Con la asunción de un nuevo gobierno bajo el liderazgo de Ollanta Humala, que ha demostrado una actitud positiva en una serie de iniciativas como la firma de la Ley de Consulta Previa, se esperaba una nueva actitud frente este tema. "El gobierno de Ollanta Humala tiene la palabra", dijo Jo-Marie Burt. "El Presidente Humala no puede mantenerse en silencio frente a declaraciones del tipo que acaba de emitir el Ministro Mora, tan similares a declaraciones de ministros anteriores como Rafael Rey, que conllevan una actitud de intimidación y hostigamiento frente a los organismos de derechos humanos, cuyo labor es fundamental en cualquier sociedad democrática".

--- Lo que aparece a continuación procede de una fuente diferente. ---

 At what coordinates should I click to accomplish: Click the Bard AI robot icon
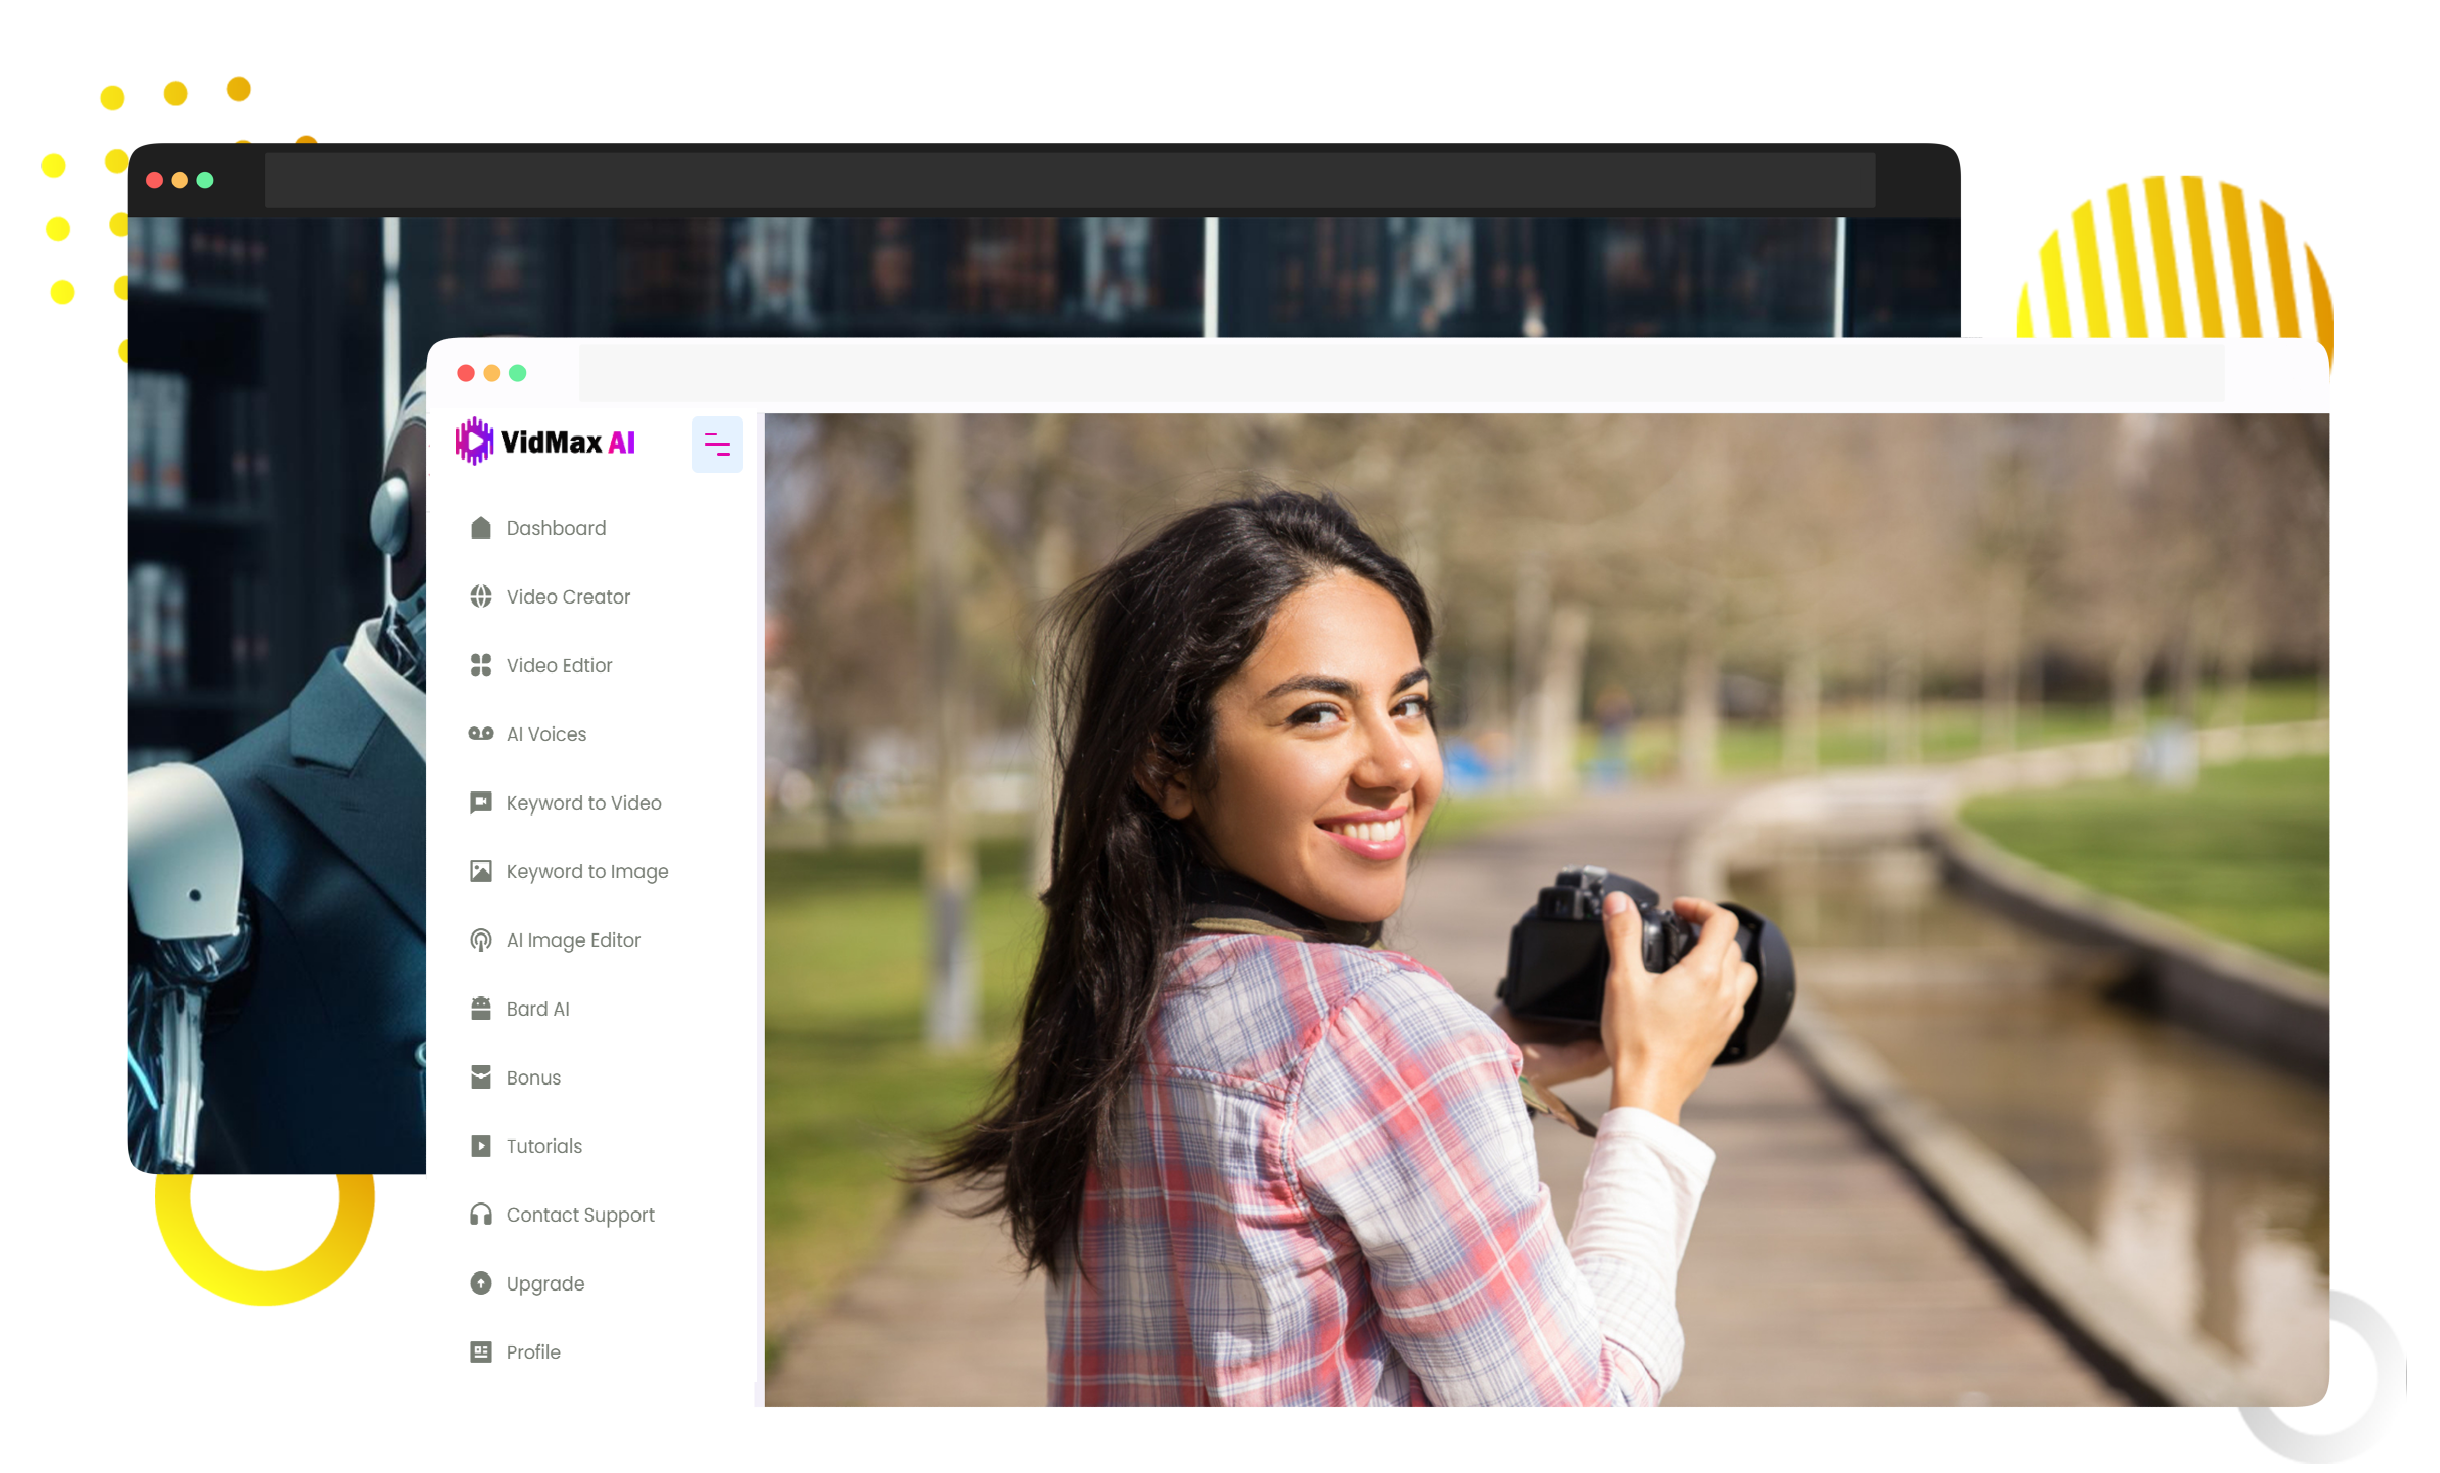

Burt señaló que el gobierno del Perú acaba de suscribir a un acuerdo internacional sobre la transparencia en el manejo gubernamental que debería aplicarse en todos los sectores, y especialmente en términos de la urgente necesidad de abrir los archivos militares y policiales para así poder esclarecer graves casos de violaciones a los derechos humanos y permitir que los procesos judiciales avancen con celeridad tanto para los imputados como para las víctimas y sus familiares.

De acuerdo a las obligaciones internacionales del Perú, la justicia peruana tiene la obligación de investigar y castigar a los perpetradores de crímenes de lesa humanidad, que son imprescriptibles. Viviana Krsticevic, Directora Ejecutiva de CEJIL, expresó su preocupación de que el debate en este sentido persista y señaló que "además de las reiteradas sentencias de la Corte Interamericana de Derechos Humanos que prohíben al Perú aplicar leyes de amnistía u otras eximentes de responsabilidad, también se ha restringido el uso del fuero militar para la investigación y sanción de los responsables de graves violaciones a los derechos humanos. Además, Perú asumió obligaciones en este sentido al firmar diversos tratados de derechos humanos tanto en el ámbito de Naciones Unidas como en la OEA. Es preciso recordar que estos tipos de medidas no podrán ser utilizadas aún si aquellas resultan de un proceso de debate democrático. La Corte Interamericana ya ha dado elementos claves en este sentido en las sentencias de La Rochela v. Colombia y Gelman v. Uruguay, entre otras".

WOLA y CEJIL recuerda que el Presidente Ollanta Humala se comprometió a respetar a los derechos humanos e impulsar las recomendaciones de la Comisión de la Verdad y Reconciliación del Perú, las cuales incluyen la judicialización de casos de graves violaciones a los derechos humanos. Hacemos un llamado al Presidente Humala a rechazar las declaraciones del Ministro Mora y a afirmar una política de derechos humanos que incorpora la búsqueda para la verdad y la justicia en el Perú.